| Set exercise |
Resume the passage on playwright Kenneth Lonergan, picking up directly after its final sentence.

Autographed drawing of writer Kenneth Lonergan

American film director, screenwriter and playwright Kenneth Lonergan was in London recently, visiting Wyndham’s theatre where his play THE STARRY MESSENGER opened last month with Matthew Broderick and Elizabeth McGovern. The original 2009 off-Broadway production also featured Matthew and Kenneth’s wife, J.Smith-Cameron.
Kenneth’s playwriting prowess came to prominence in 1996 with THIS IS OUR YOUTH, followed by THE WAVERLY GALLERY three years later, earning him a Pulitzer Prize nomination and LOBBY HERO in 2002. All three plays collected Tony Award nominations for their respective revivals.

| Given records |
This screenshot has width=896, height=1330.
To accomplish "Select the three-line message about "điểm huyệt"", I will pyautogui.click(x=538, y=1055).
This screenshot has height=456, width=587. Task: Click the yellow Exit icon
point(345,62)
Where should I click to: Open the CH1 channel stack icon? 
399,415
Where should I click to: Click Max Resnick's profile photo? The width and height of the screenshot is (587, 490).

...

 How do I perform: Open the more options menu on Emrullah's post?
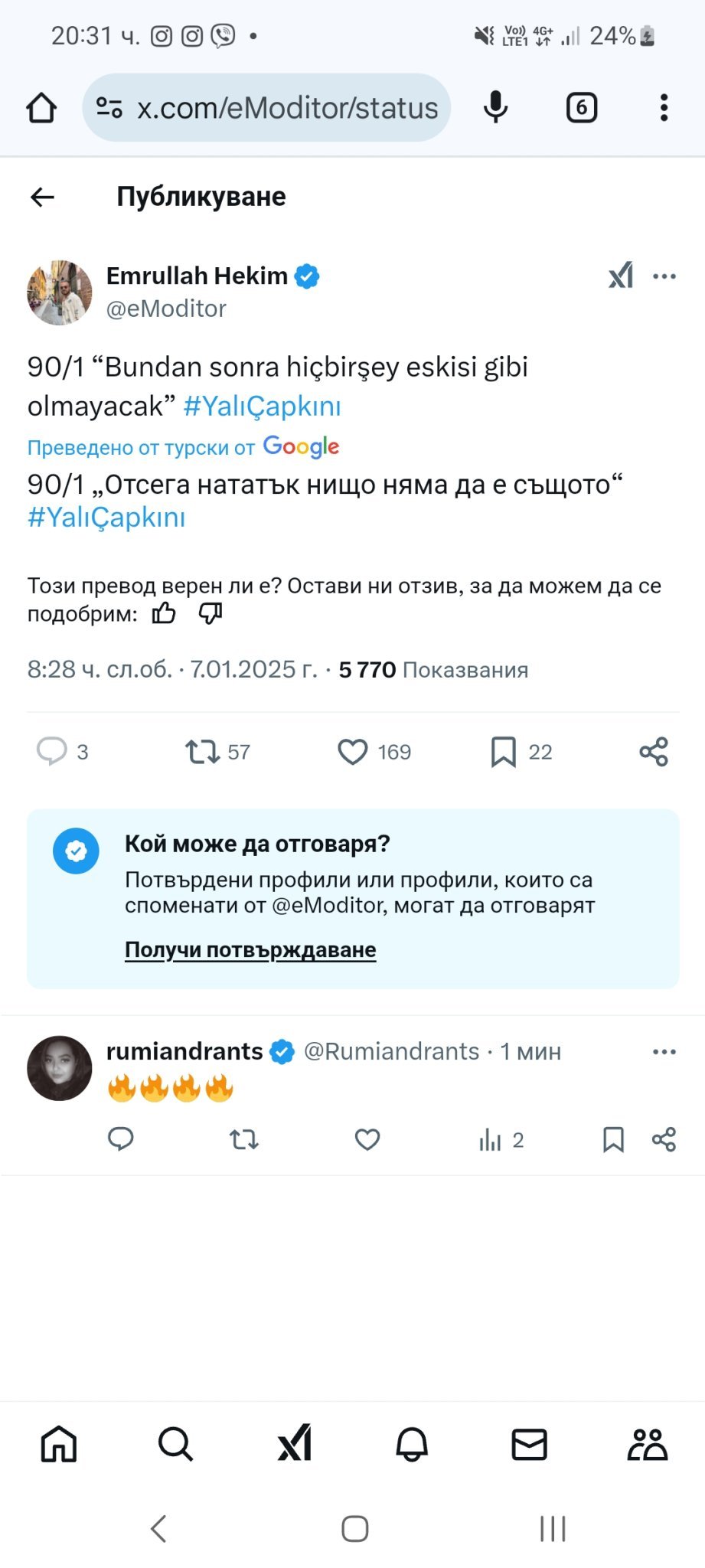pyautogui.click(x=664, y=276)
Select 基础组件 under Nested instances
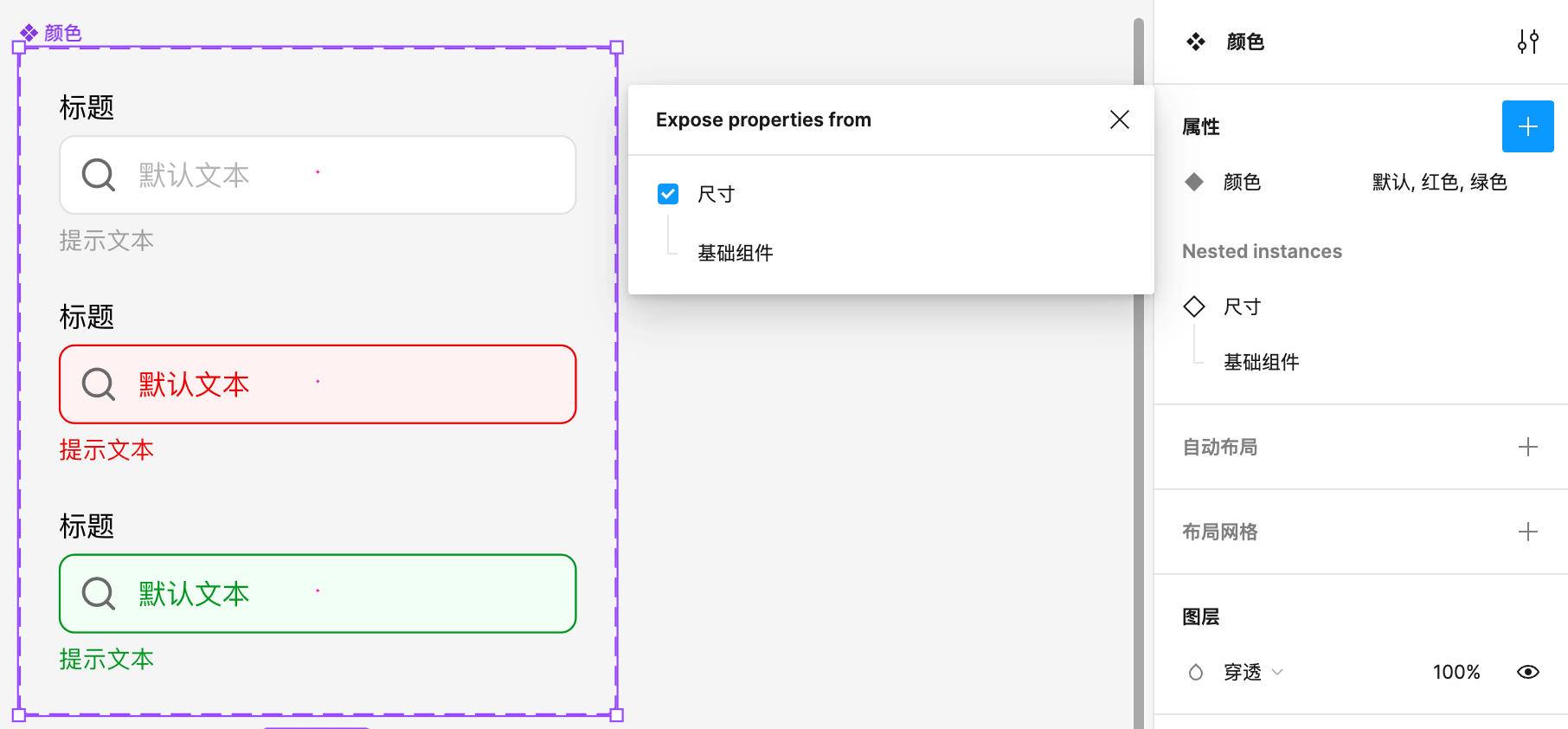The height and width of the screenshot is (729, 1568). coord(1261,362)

--

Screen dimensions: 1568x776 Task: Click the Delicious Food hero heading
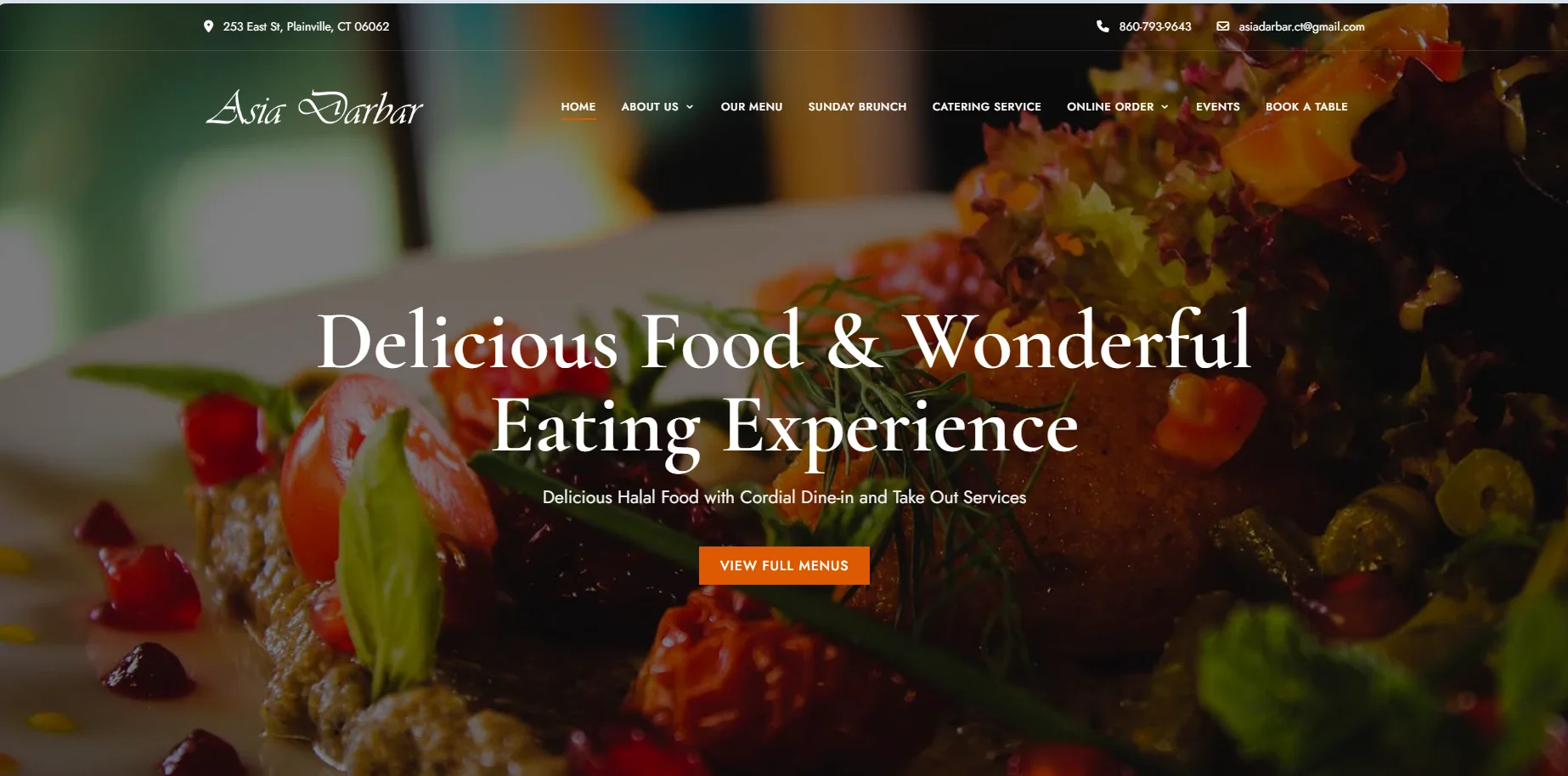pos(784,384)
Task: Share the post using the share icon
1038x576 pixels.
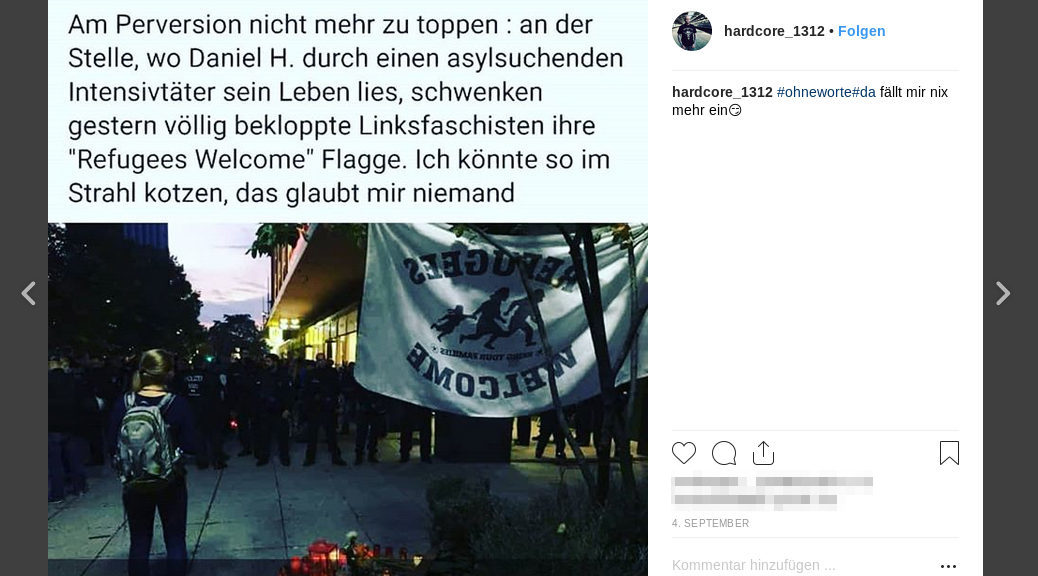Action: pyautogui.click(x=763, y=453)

| Task response |
Kenneth’s most notable film work is YOU CAN COUNT ON ME (2000) and MANCHESTER BY THE SEA (2016), both written and directed by him and both included Matthew in their cast. He received Academy Award Best Original Screenplay nominations the two films, collecting the Oscar for the later. He also won the BAFTA Award. David Fear, writing in Rolling Stone said that MANCHESTER proved Kenneth was “practically peerless in portraying loss as a living, breathing thing without resorting to the vocabulary of griefporn.” In 2002 he co-wrote Martin Scorsese’s GANGS OF NEW YORK (2002), once again receiving Academy recognition with an Original Screenplay nomination.

It was great to meet Kenneth at Wyndham’s Theatre, where he kindly signed my drawing.